Die Niederlage der Sozialisten in Portugal hat mit Logik wenig zu tun. Sie liegt aber auch an eigenen Versäumnissen.

An­hän­ge­r:in­nen der rechten Chega-Partei feiern die Ergebnisse am Wahlabend Foto: Joao Henriques/ap

A us der Traum von der Insel ohne nennenswerten rechtsextremen Einfluss. Bei den Wahlen am Sonntag in Portugal wurde die ultrarechte Chega („Genug“) zur drittstärksten und alles entscheidenden Kraft. Denn es gibt nur zwei Möglichkeiten für eine stabile Regierung im äußersten Südwesten der Europäischen Union: Entweder eine große Koalition – die die Sozialisten strikt ablehnen – oder eine Rechtskoalition der konservativen Demokratischen Allianz mit Chega, mit allen Folgen, die im benachbarten Spanien in mehreren Regionen und vielen Gemeinden zu sehen ist.

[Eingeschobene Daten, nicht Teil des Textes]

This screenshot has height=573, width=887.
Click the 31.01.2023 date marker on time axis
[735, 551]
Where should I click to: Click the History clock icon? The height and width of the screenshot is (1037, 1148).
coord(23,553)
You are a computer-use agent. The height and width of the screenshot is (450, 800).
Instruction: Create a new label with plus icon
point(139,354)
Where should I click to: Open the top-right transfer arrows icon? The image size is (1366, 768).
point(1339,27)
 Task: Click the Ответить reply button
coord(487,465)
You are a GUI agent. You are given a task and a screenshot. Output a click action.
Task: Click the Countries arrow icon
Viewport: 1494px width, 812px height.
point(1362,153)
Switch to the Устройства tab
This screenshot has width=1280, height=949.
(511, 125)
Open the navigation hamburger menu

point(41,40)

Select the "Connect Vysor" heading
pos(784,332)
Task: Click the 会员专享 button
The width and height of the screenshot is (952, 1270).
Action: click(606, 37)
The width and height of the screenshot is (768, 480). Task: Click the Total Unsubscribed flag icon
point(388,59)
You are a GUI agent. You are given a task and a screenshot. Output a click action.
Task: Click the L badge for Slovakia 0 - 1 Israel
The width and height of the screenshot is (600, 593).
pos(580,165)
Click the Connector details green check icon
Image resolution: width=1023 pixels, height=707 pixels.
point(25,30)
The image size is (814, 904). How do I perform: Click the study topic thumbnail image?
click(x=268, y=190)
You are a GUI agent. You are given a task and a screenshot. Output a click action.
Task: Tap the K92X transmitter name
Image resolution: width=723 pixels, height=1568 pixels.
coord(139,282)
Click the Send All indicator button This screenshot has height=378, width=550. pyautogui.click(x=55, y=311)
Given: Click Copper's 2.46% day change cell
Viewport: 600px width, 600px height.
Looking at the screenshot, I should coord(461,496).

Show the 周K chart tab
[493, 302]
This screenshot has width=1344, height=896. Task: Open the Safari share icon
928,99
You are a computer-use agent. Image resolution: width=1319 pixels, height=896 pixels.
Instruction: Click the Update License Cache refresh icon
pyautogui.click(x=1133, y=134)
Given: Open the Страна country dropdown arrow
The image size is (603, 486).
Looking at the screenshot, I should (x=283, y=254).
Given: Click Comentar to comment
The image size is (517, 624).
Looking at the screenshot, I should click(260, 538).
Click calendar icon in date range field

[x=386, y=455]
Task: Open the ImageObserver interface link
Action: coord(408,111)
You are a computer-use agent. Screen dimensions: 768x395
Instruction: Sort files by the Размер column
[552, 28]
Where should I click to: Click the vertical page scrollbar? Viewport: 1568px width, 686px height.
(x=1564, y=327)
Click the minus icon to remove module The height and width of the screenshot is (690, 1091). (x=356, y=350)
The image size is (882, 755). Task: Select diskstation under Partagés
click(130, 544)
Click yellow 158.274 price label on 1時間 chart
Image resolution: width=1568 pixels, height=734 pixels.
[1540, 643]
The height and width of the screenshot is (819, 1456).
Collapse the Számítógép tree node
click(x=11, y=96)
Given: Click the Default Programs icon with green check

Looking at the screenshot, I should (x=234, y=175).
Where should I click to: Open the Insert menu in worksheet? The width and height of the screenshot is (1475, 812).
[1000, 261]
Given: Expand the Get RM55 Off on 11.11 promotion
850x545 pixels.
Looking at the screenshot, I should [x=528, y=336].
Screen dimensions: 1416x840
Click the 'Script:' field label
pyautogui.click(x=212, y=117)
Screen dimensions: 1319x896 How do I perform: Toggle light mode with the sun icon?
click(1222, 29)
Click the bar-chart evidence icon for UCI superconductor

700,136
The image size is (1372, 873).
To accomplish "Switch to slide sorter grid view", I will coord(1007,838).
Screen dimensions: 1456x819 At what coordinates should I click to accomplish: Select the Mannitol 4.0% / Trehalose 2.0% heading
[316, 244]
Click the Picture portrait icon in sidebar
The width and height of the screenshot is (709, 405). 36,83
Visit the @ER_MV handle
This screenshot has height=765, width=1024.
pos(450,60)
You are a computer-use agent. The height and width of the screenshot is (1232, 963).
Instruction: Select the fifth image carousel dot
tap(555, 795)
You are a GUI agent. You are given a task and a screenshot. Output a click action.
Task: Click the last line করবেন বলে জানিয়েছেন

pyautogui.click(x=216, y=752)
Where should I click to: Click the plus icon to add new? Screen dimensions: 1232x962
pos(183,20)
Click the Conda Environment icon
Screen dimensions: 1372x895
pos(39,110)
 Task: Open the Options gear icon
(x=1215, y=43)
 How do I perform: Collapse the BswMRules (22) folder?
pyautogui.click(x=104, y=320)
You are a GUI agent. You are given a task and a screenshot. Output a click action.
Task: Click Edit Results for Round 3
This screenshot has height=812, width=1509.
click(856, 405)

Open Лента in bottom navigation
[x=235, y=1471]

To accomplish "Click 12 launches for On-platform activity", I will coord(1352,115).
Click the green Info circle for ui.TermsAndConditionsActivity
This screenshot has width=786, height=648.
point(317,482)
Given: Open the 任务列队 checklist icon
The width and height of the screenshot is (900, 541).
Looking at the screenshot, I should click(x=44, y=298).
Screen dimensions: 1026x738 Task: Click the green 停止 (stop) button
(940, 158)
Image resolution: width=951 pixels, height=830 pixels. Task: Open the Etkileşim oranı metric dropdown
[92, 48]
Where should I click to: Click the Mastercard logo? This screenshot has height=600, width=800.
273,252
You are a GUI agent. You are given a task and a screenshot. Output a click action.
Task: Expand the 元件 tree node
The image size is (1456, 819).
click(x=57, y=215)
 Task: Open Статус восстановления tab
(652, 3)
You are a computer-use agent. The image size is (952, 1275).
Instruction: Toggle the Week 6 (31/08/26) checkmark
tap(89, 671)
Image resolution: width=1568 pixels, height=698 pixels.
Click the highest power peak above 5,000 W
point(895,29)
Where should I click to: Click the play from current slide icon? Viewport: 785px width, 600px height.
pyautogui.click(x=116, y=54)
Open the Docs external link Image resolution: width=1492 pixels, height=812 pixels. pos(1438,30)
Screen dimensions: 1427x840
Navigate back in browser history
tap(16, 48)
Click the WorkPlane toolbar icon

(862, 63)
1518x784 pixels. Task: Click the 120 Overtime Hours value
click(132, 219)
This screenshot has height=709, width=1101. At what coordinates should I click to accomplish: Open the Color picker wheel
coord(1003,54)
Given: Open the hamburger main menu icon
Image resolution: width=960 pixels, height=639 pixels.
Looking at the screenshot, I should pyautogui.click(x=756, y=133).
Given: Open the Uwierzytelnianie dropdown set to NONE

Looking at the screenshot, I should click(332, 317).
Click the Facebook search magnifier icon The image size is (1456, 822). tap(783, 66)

Wenige Wochen vor dem 50. Jahrestag der Nelkenrevolution, die einst Portugal aus der Diktatur in die Demokratie führte, haben die extrem Rechten, die ewig gestrigen Verehrer jenes autoritären Regimes, wieder eine Schlüsselstellung in Portugal.

Wie kann es sein, dass die Sozialisten, die das Land aus der Austerität zurück ins Wachstum und in den Sozialstaat führten, so haushoch verlieren? Immerhin regierten sie seit 2022 mit absoluter Mehrheit. Jetzt haben sie erhebliche Stimmenverluste nach ganz rechts zu verdauen. Sicher haben sie nicht alle Versprechen einhalten können. Trotz Gesetzesreformen ist der Wohnungsmarkt außer Kontrolle geraten. Trotz Erhöhung der Mindestlöhne wird es für viele am Monatsende finanziell knapp. Doch Stimmenverluste hin zu denen, die mehr regulieren wollten, gab es keine. Die Wählerschaft wanderte nach rechts ab.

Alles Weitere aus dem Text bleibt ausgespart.